Data under study:
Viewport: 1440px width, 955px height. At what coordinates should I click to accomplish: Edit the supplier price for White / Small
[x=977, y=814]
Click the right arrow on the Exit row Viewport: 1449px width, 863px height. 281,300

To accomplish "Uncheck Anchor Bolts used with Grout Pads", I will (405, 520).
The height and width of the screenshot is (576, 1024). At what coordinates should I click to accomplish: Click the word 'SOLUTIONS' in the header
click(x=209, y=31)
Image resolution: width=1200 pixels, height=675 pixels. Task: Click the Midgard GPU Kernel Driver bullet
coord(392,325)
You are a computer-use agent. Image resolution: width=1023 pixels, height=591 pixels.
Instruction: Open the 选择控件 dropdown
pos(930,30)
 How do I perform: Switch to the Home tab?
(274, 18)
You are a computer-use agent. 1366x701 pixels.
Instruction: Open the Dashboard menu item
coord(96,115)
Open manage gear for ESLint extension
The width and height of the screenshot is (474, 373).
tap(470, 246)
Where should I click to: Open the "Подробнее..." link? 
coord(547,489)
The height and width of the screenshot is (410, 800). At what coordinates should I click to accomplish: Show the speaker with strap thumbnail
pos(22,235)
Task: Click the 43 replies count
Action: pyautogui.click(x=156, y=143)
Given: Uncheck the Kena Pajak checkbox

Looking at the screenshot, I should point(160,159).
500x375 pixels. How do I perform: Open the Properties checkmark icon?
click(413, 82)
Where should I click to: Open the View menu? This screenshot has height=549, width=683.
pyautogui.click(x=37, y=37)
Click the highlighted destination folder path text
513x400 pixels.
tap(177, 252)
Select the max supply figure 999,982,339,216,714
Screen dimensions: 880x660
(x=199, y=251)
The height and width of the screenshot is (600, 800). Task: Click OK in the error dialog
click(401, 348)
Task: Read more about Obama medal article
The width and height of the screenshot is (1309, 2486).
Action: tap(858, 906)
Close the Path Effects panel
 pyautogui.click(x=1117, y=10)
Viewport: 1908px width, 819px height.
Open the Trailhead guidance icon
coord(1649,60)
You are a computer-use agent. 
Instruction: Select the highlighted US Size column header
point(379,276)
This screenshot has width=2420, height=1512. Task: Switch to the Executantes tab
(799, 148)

Required action:
Set down each entry from above once more, exactly as written.

Expected answer:
Viewport: 1440px width, 955px height. At what coordinates should I click to accomplish: Edit the supplier price for White / Small
[x=977, y=814]
Click the right arrow on the Exit row Viewport: 1449px width, 863px height. 281,300

To accomplish "Uncheck Anchor Bolts used with Grout Pads", I will (405, 520).
The height and width of the screenshot is (576, 1024). At what coordinates should I click to accomplish: Click the word 'SOLUTIONS' in the header
click(x=209, y=31)
Image resolution: width=1200 pixels, height=675 pixels. Task: Click the Midgard GPU Kernel Driver bullet
coord(392,325)
You are a computer-use agent. Image resolution: width=1023 pixels, height=591 pixels.
Instruction: Open the 选择控件 dropdown
pos(930,30)
 How do I perform: Switch to the Home tab?
(274, 18)
You are a computer-use agent. 1366x701 pixels.
Instruction: Open the Dashboard menu item
coord(96,115)
Open manage gear for ESLint extension
The width and height of the screenshot is (474, 373).
tap(470, 246)
Where should I click to: Open the "Подробнее..." link? 
coord(547,489)
The height and width of the screenshot is (410, 800). At what coordinates should I click to accomplish: Show the speaker with strap thumbnail
pos(22,235)
Task: Click the 43 replies count
Action: pyautogui.click(x=156, y=143)
Given: Uncheck the Kena Pajak checkbox

Looking at the screenshot, I should point(160,159).
500x375 pixels. How do I perform: Open the Properties checkmark icon?
click(413, 82)
Where should I click to: Open the View menu? This screenshot has height=549, width=683.
pyautogui.click(x=37, y=37)
Click the highlighted destination folder path text
513x400 pixels.
tap(177, 252)
Select the max supply figure 999,982,339,216,714
Screen dimensions: 880x660
(x=199, y=251)
The height and width of the screenshot is (600, 800). Task: Click OK in the error dialog
click(401, 348)
Task: Read more about Obama medal article
The width and height of the screenshot is (1309, 2486).
Action: tap(858, 906)
Close the Path Effects panel
 pyautogui.click(x=1117, y=10)
Viewport: 1908px width, 819px height.
Open the Trailhead guidance icon
coord(1649,60)
You are a computer-use agent. 
Instruction: Select the highlighted US Size column header
point(379,276)
This screenshot has width=2420, height=1512. Task: Switch to the Executantes tab
(799, 148)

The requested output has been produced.